Andrew Morton wrote:
>
[...]
> ext2 and ext3 filesystems are carved up into "block groups", aka
> "cylinder groups". Each one is 4096*8 blocks - typically 128 MB.
> So you can easily have hundreds of blockgroups on a single partition.
>
> The inode allocator is designed to arrange that files which are within the
> same directory fall in the same blockgroup, for locality of reference.
>
> But new directories are placed "far away", in block groups which have
> plenty of free space. (find_group_dir -> find a blockgroup for a
> directory).
>
> The thinking here is that files in a separate directory are related,
> and files in different directories are unrelated. So we can take
> advantage of that heuristic - go and use a new blockgroup each time
> a new directory is created. This is a levelling algorithm which
> tries to keep all blockgroups at a similar occupancy level.
> That's a good thing, because high occupancy levels lead to fragmentation.
>
> find_group_other() is basically first-fit-from-start-of-disk, and
> if we use that for directories as well as files, your untar-onto-a-clean-disk
> simply lays everything out in a contiguous chunk.
>
> Part of the problem here is that it has got worse over time. The
> size of a blockgroup is hardwired to blocksize*bits-in-a-byte*blocksize.
> But disks keep on getting bigger. Five years ago (when, presumably, this
> algorithm was designed), a typical partition had, what? Maybe four
> blockgroups? Now it has hundreds, and so the "levelling" is levelling
> across hundreds of blockgroups and not just a handful.

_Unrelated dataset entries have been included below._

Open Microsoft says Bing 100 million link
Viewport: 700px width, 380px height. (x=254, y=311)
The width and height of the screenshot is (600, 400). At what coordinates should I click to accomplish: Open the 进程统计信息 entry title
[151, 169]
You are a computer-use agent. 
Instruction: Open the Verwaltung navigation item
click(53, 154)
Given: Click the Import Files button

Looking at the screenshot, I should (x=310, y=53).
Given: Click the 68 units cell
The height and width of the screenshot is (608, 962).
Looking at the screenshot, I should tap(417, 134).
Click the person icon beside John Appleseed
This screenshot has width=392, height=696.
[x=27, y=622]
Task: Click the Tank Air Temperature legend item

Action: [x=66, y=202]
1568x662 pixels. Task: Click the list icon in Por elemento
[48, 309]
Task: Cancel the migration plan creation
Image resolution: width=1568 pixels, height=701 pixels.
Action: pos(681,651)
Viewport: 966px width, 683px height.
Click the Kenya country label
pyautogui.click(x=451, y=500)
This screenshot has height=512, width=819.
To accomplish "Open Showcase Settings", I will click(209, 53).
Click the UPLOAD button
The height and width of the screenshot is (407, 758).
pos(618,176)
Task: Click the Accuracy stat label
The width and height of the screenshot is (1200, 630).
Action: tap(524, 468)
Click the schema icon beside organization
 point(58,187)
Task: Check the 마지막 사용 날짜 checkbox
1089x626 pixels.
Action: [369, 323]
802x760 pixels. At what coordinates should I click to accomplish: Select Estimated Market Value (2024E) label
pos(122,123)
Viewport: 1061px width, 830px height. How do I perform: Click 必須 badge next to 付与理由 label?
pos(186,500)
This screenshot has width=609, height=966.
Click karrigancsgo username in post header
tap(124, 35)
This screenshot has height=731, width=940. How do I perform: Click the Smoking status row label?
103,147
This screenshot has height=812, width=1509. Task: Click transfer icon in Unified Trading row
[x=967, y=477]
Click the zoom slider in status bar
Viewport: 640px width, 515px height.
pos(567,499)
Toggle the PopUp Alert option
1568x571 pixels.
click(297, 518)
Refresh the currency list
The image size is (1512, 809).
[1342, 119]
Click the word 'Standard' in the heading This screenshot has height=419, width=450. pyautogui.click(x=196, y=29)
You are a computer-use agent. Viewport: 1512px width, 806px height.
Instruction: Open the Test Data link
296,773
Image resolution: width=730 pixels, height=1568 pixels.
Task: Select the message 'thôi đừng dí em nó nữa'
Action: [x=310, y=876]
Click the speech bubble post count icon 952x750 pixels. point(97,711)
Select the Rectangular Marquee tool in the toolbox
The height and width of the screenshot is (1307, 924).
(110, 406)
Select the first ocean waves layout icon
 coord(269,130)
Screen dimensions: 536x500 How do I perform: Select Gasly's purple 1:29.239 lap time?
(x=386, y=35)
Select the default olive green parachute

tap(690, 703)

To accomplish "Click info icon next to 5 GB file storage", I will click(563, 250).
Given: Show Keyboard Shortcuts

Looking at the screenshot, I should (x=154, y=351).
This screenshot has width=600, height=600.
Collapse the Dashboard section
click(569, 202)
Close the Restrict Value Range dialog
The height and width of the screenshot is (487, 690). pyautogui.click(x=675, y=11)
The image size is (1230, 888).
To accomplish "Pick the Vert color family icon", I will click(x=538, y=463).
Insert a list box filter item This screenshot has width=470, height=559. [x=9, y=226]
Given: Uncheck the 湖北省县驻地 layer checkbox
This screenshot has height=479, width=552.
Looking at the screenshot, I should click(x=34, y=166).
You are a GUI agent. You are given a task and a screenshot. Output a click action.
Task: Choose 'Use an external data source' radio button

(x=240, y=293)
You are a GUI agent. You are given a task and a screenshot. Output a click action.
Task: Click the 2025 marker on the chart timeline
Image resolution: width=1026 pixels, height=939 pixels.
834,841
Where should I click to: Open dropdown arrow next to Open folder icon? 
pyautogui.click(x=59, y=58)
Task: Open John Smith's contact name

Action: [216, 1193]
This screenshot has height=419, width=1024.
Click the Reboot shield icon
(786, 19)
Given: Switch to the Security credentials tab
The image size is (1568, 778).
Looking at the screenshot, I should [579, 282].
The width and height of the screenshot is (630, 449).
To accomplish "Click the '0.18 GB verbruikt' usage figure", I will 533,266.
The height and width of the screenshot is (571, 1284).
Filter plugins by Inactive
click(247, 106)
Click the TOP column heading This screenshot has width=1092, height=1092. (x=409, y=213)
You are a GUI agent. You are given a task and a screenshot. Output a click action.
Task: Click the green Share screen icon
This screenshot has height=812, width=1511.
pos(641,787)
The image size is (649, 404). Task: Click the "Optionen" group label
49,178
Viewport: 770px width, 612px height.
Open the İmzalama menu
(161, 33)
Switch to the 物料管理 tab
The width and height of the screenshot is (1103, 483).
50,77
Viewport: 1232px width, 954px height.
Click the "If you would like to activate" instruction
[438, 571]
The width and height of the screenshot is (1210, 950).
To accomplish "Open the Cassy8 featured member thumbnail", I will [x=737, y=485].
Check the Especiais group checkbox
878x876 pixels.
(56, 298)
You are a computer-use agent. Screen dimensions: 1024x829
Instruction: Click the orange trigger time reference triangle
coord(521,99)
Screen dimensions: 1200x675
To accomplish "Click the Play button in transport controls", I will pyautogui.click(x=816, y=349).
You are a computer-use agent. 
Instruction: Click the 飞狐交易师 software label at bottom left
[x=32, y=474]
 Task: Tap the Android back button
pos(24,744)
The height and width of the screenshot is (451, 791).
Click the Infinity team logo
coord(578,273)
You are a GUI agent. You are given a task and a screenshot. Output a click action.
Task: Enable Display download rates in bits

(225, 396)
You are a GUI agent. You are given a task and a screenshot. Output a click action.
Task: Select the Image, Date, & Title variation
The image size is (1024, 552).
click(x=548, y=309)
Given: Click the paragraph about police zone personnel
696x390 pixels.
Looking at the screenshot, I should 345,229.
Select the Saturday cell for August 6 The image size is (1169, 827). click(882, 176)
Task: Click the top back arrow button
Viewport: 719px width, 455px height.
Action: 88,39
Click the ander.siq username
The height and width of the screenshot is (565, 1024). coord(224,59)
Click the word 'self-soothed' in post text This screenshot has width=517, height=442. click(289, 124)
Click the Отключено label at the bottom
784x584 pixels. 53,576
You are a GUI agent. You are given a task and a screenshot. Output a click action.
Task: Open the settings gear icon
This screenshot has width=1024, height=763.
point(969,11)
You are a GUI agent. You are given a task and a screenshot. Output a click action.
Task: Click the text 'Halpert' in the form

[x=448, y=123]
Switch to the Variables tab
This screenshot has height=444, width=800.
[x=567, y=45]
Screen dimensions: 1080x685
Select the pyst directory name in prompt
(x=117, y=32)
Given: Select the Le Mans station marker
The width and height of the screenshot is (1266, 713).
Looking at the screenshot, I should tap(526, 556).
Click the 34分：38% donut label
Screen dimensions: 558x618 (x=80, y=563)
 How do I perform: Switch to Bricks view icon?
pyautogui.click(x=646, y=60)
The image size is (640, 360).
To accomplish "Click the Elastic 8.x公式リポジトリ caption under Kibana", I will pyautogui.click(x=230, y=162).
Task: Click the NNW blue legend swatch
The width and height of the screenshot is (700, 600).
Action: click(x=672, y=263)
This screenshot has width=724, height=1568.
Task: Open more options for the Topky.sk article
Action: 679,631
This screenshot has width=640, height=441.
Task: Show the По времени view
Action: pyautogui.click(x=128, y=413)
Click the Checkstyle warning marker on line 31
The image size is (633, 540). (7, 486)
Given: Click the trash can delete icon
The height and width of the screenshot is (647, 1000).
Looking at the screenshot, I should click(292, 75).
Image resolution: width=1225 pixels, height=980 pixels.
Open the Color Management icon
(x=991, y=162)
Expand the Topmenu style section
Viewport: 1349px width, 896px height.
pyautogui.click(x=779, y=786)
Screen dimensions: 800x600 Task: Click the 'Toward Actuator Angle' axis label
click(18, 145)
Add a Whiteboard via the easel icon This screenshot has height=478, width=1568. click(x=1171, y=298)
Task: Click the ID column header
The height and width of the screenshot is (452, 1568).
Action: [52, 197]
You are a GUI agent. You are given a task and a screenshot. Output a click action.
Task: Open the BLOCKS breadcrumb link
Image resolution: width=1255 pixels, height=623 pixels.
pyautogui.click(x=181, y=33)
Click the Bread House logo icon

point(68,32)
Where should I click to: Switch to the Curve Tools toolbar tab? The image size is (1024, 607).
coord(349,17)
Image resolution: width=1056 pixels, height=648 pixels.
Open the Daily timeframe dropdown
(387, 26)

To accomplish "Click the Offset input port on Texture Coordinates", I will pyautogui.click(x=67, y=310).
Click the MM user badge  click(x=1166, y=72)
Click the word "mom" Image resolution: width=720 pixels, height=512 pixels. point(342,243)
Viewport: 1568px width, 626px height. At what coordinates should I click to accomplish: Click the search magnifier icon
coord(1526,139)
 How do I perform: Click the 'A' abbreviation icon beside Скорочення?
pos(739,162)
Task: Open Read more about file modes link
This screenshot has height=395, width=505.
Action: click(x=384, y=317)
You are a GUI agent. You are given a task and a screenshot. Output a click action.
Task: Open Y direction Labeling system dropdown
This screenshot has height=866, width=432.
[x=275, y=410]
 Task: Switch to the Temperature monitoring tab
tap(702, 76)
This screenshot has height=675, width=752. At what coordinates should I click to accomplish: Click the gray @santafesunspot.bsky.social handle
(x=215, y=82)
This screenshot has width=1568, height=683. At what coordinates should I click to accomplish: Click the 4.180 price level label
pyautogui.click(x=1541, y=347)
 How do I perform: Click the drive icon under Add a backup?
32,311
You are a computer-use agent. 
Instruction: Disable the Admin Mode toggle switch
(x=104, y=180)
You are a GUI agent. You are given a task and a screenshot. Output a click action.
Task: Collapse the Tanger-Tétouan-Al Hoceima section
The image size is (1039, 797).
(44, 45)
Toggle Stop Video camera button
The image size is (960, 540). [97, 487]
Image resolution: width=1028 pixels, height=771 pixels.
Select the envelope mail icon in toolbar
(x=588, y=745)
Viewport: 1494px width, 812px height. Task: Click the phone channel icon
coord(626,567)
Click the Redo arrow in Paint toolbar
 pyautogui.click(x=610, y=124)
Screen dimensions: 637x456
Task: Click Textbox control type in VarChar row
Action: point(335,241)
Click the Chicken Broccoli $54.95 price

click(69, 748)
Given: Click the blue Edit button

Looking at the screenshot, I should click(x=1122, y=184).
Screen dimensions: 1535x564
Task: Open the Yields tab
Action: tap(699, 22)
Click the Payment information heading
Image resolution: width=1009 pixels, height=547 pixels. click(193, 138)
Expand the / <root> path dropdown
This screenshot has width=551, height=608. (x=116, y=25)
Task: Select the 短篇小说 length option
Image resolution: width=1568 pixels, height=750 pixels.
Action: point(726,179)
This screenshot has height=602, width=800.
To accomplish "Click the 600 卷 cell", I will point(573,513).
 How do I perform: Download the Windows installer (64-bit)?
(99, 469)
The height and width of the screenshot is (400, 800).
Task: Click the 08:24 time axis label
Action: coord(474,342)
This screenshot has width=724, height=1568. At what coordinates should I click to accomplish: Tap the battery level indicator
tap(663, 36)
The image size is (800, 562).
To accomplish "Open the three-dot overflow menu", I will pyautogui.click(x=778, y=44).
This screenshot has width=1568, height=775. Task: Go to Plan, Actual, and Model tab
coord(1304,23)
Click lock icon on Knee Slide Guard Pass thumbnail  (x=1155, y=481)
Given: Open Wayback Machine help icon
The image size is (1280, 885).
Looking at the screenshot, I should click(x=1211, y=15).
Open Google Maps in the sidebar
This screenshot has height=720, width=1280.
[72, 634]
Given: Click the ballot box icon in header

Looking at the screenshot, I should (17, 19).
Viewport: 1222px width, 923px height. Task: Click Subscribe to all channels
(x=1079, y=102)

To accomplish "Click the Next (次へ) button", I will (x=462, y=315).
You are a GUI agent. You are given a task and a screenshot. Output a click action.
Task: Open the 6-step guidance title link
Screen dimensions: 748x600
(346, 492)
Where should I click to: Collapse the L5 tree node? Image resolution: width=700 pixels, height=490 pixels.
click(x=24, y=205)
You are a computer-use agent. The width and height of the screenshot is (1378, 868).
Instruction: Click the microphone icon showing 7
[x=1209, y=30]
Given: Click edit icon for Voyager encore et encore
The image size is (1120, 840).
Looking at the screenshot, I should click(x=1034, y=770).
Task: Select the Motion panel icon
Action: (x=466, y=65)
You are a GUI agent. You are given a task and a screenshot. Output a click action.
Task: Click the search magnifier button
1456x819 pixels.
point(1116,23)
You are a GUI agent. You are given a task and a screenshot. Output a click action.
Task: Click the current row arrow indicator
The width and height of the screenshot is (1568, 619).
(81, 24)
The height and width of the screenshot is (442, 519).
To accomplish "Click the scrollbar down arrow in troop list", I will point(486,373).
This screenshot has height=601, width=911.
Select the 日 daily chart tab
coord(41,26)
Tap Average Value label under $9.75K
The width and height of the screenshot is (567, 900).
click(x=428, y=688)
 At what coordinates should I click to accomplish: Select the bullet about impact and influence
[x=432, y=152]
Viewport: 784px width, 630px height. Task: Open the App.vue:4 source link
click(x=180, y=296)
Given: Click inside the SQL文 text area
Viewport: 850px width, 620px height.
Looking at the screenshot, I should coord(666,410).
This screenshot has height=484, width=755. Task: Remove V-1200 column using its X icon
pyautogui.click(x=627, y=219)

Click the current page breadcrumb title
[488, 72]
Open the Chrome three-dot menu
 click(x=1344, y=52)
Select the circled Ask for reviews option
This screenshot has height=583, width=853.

If having only "a few" block groups really work better
(even for todays bigger disks) then bigger
block groups seems like a solution.

changing the on-disk format might not be popular, but there
is no need for that. Simply regard several on-disk block
groups as a bigger "allocation group" when using the above
algorithm. This should be perfectly backwards compatible.

Helge Hafting


2002-10-08 15:28:37

by Andreas Dilger

[permalink] [raw]
Subject: Re: The reason to call it 3.0 is the desktop (was Re: [OT] 2.6 not 3.0 - (NUMA))

On Oct 08, 2002 15:54 +0200, Helge Hafting wrote:
> Andrew Morton wrote:
> > Part of the problem here is that it has got worse over time. The
> > size of a blockgroup is hardwired to blocksize*bits-in-a-byte*blocksize.
> > But disks keep on getting bigger. Five years ago (when, presumably, this
> > algorithm was designed), a typical partition had, what? Maybe four
> > blockgroups? Now it has hundreds, and so the "levelling" is levelling
> > across hundreds of blockgroups and not just a handful.
>
> If having only "a few" block groups really work better
> (even for todays bigger disks) then bigger
> block groups seems like a solution.
>
> changing the on-disk format might not be popular, but there
> is no need for that. Simply regard several on-disk block
> groups as a bigger "allocation group" when using the above
> algorithm. This should be perfectly backwards compatible.

We already have plans for something like this - a "meta blockgroup".
This will help us with several things, actually, so it is likely to
be implemented.

Cheers, Andreas
--
Andreas Dilger
http://www-mddsp.enel.ucalgary.ca/People/adilger/
http://sourceforge.net/projects/ext2resize/